§ Lesetext
____
Die eigenthuͤmliche Anordnung des Erzes und der Kohle in den Oefen,
worin man Blei-, Kupfer- und Zinnerze behandelt, laͤßt
sich durch meine Theorie ebenfalls ganz gut erklaͤren.
A. d. O.
Der von mir aufgestellte, an Folgerungen so fruchtbare Grundsaz laͤßt sich in
seiner groͤßten Ausdehnung folgender Maßen ausdruͤken:- das Kohlenoxyd reducirt alle Verbindungen und carbonisirt alle
Metalle, welche durch Cementation reducirt und carbonisirt werden
koͤnnen.
____
§ Bereitgestelltes Material
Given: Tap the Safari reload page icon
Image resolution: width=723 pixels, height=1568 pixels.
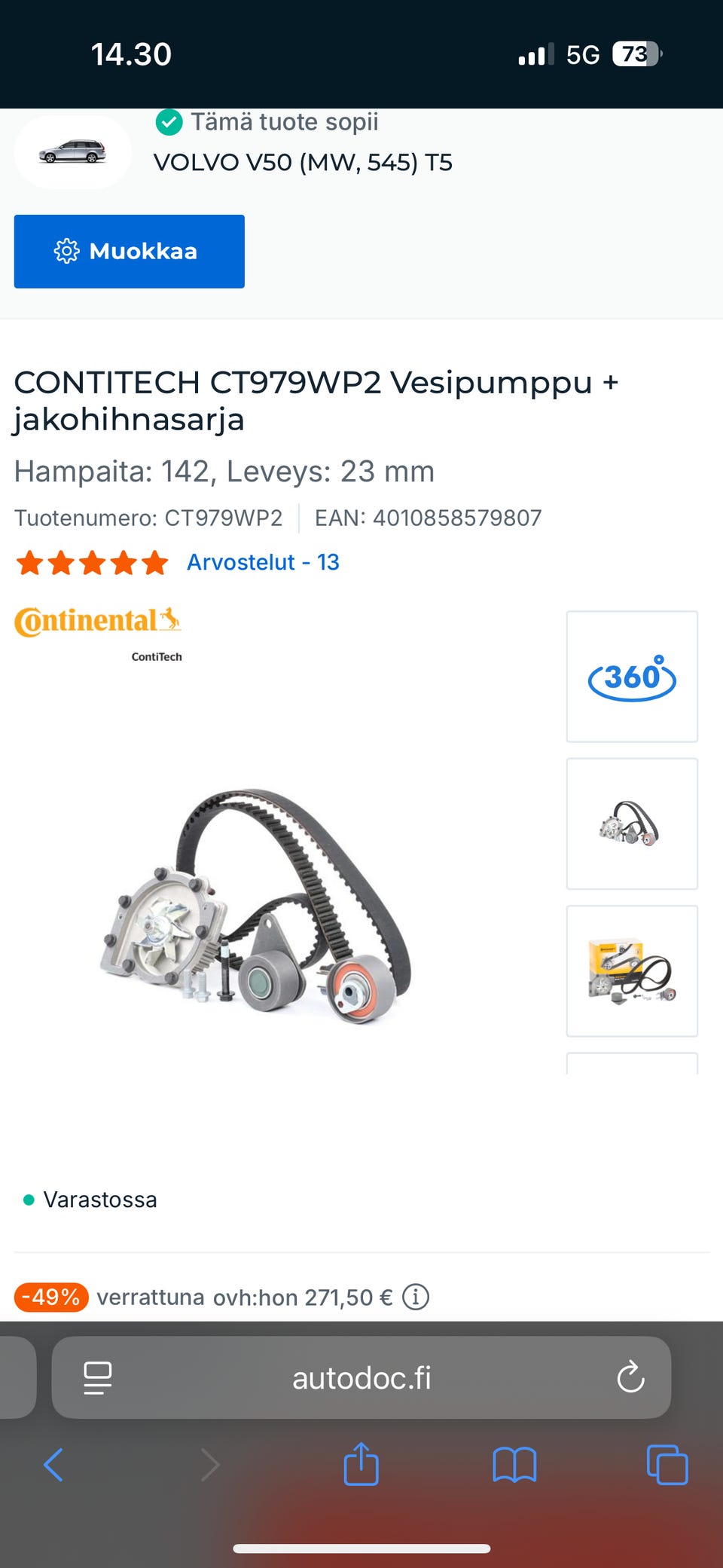Looking at the screenshot, I should coord(630,1377).
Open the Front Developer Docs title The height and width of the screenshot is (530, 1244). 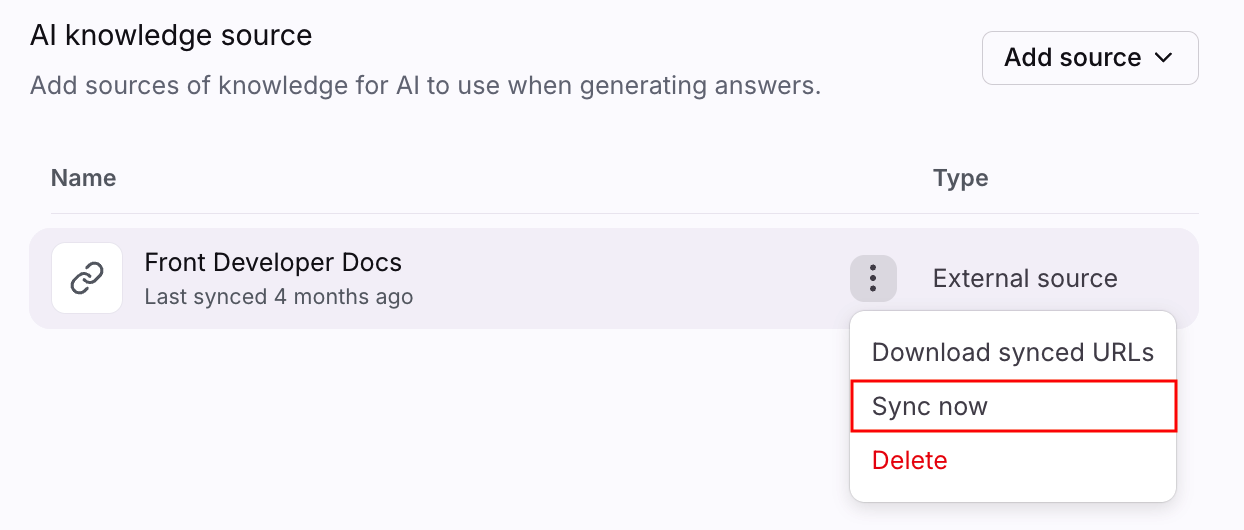[273, 263]
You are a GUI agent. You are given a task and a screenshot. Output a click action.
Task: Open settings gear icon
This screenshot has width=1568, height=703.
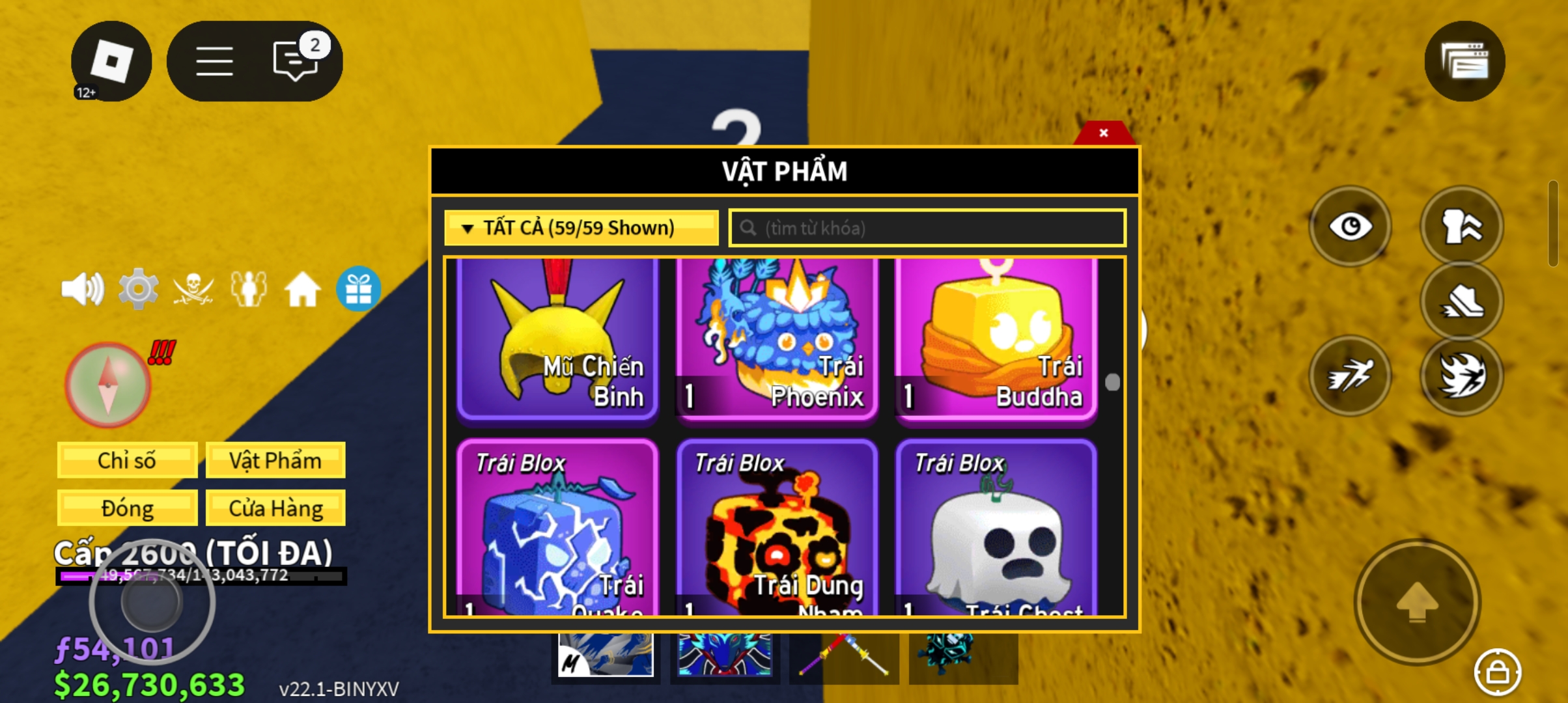coord(138,288)
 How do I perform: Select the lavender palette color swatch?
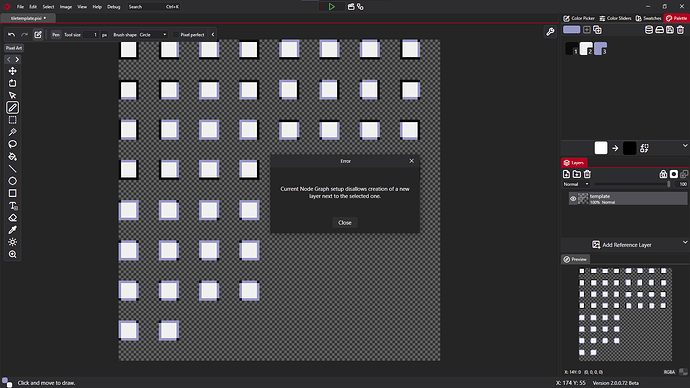point(600,48)
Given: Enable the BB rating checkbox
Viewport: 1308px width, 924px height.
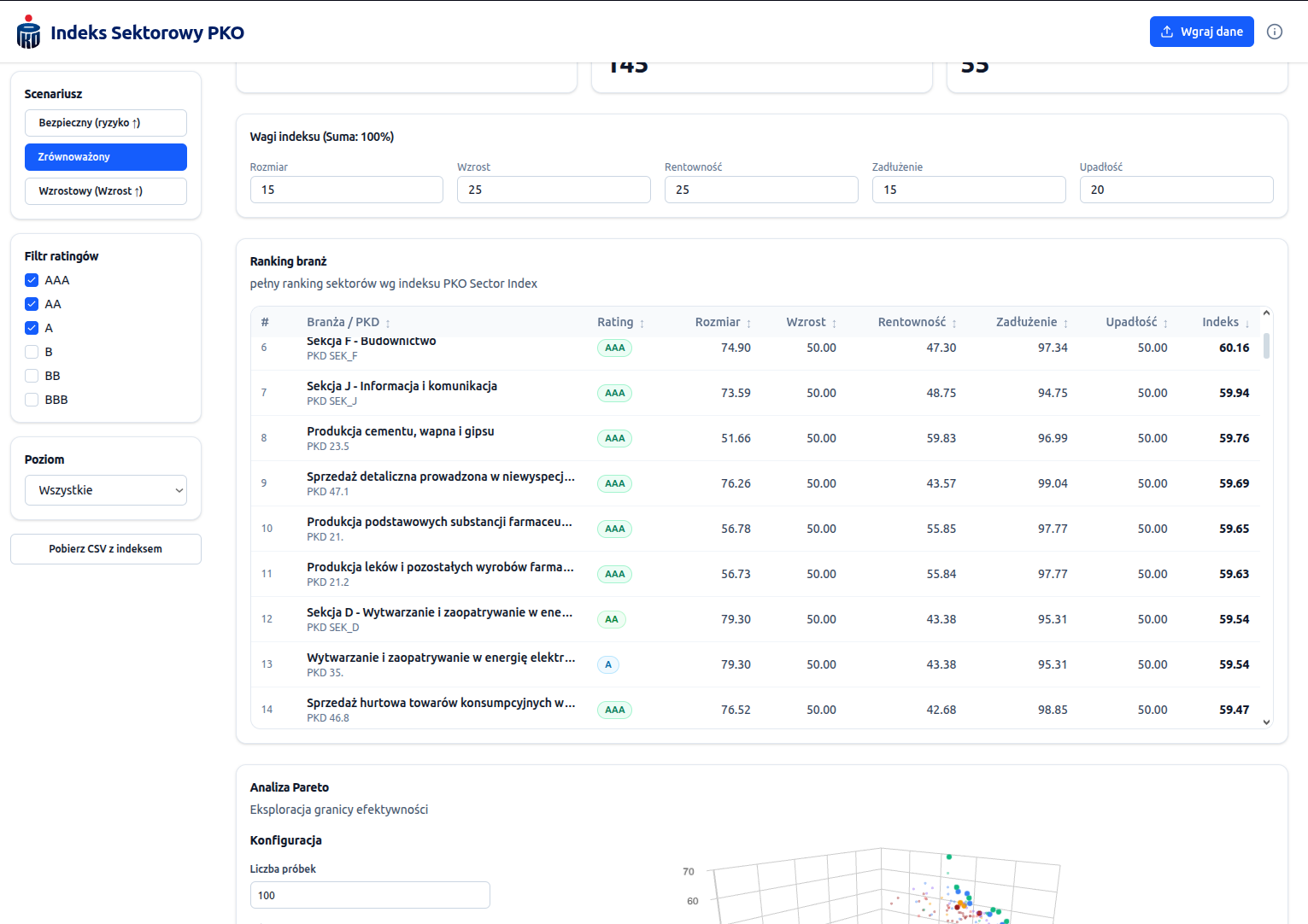Looking at the screenshot, I should tap(32, 376).
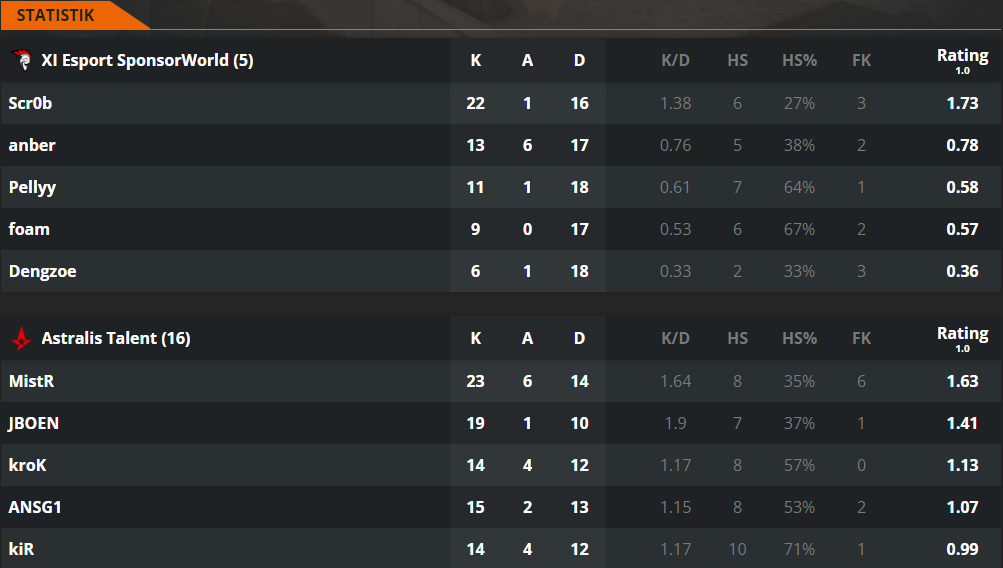Open MistR's player profile
1003x568 pixels.
(30, 381)
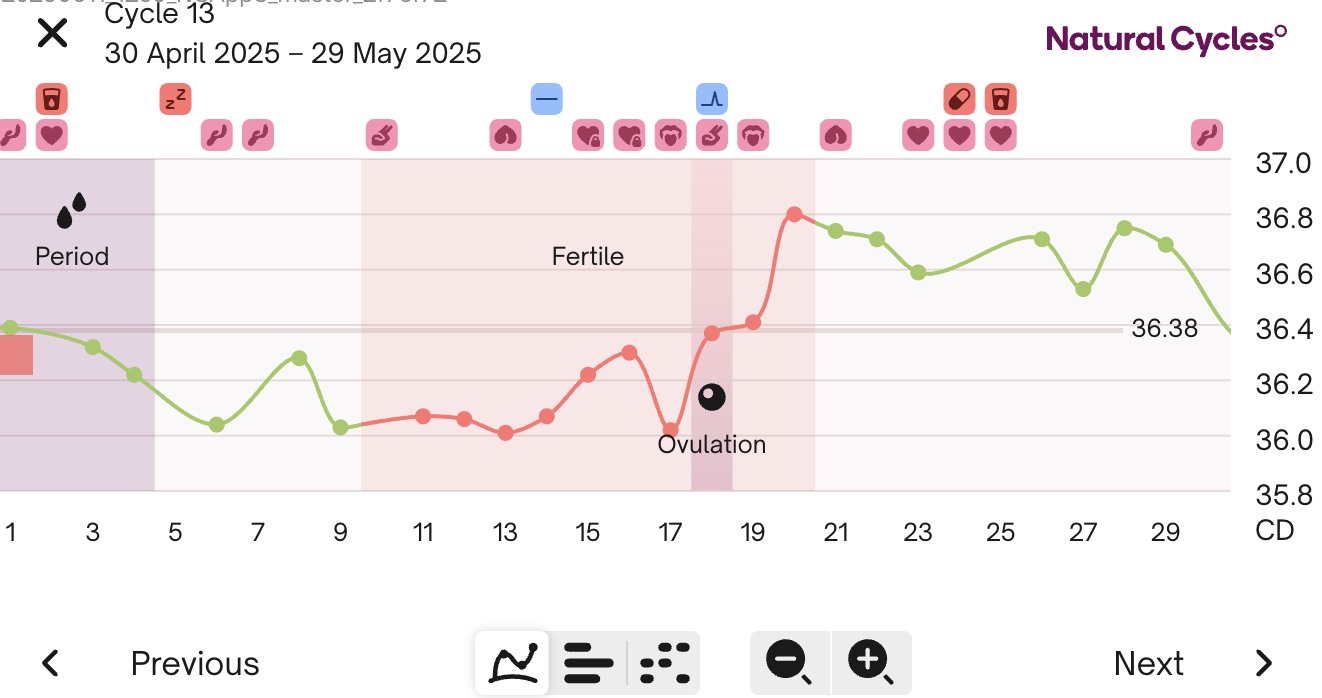Image resolution: width=1322 pixels, height=698 pixels.
Task: Switch to the line graph view
Action: (x=512, y=662)
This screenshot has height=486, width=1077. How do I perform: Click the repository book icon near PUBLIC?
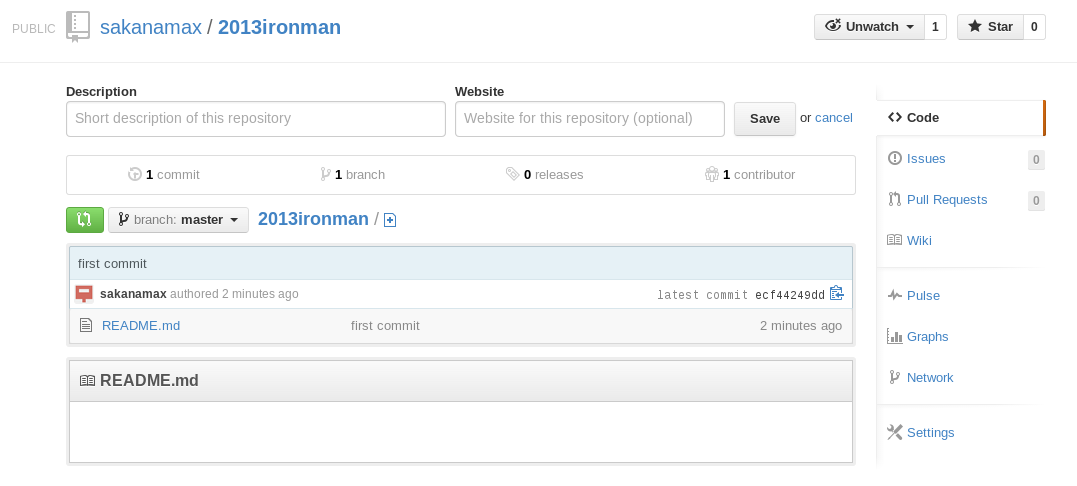(x=78, y=27)
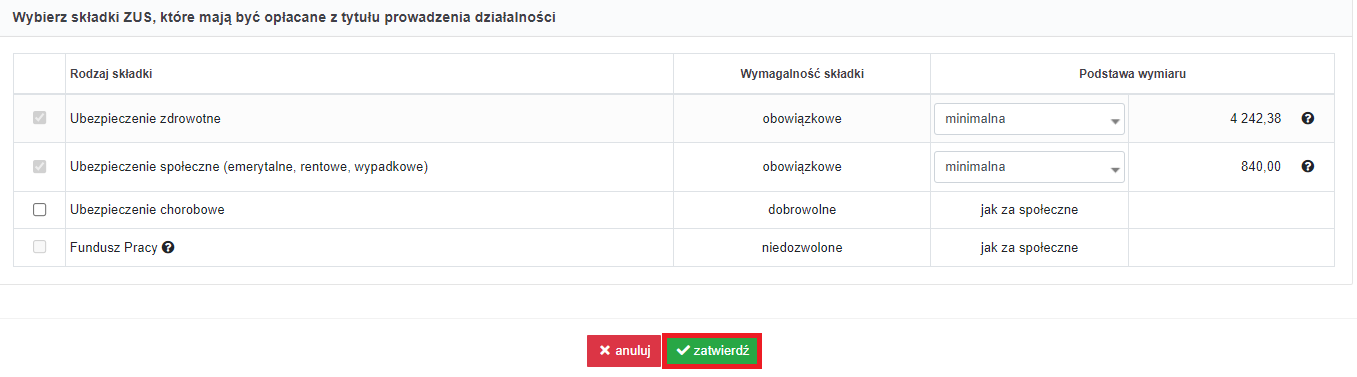Screen dimensions: 1357x377
Task: Click dropdown arrow in Ubezpieczenie społeczne row
Action: pos(1114,170)
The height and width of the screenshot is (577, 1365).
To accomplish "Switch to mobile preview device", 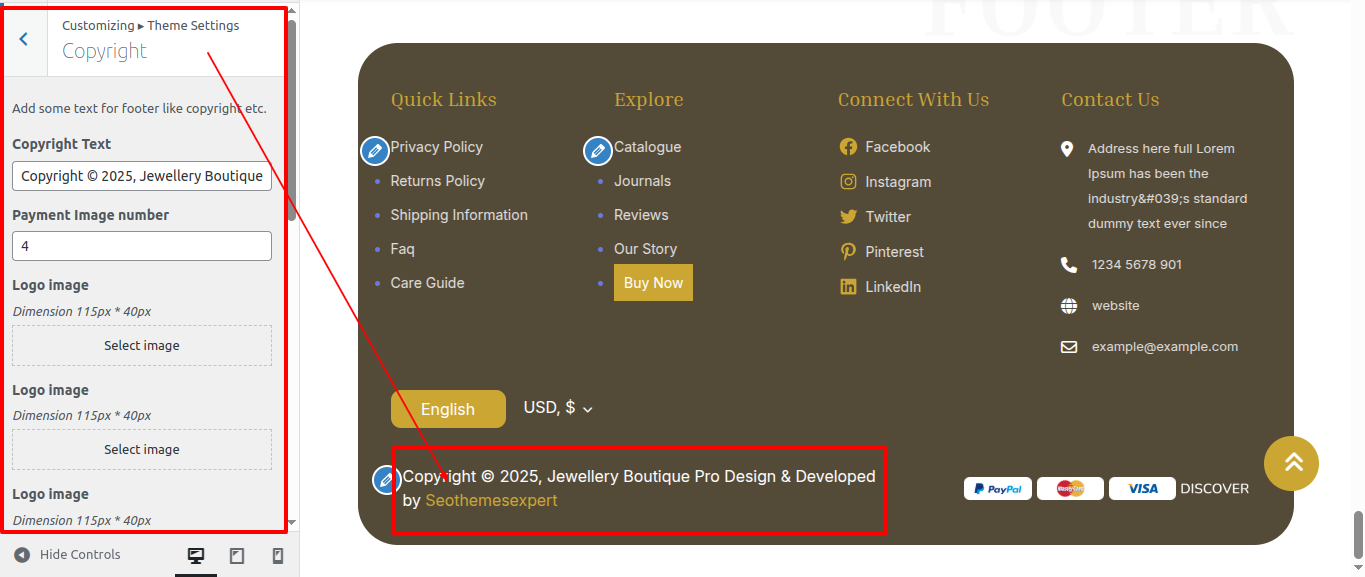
____
§ Aufgaben
- a) Beantworte zum Lesetext diese Fragen:
(i) In den Öfen für welche Erze lässt sich die Anordnung von Erz und Kohle mit der Theorie erklären?
(ii) Was reduziert laut dem Grundsatz alle Verbindungen?
(iii) Durch welches Verfahren müssen die Metalle reduziert und carbonisiert werden können, damit der Grundsatz für sie gilt?
- b) Schreib den Lesetext über das Kohlenoxyd im selben Ton weiter, im Anschluss an seinen letzten Satz.

§ Lösungen
- a)
(i) Blei-, Kupfer- und Zinnerze
(ii) das Kohlenoxyd
(iii) durch Cementation

- b)
Die Anwendungen, welche sich von dieser Theorie auf die Vervollkommnung der Hohoͤfen machen
lassen, beruhen darauf, daß diese Apparate nichts als große Maschinen sind, durch
welche man Hize und Kohlenoxydgas auf das Erz einwirken lassen kann; daß diese
Maschinen also um so vollkommener seyn, d. h. bei gleichem Aufwand an Brennmaterial
oder an atmosphaͤrischer Luft einen um so groͤßeren Nuzeffect geben
werden, je vollstaͤndiger sie die Einwirkung dieser beiden Agentien an das
Erz uͤbertragen.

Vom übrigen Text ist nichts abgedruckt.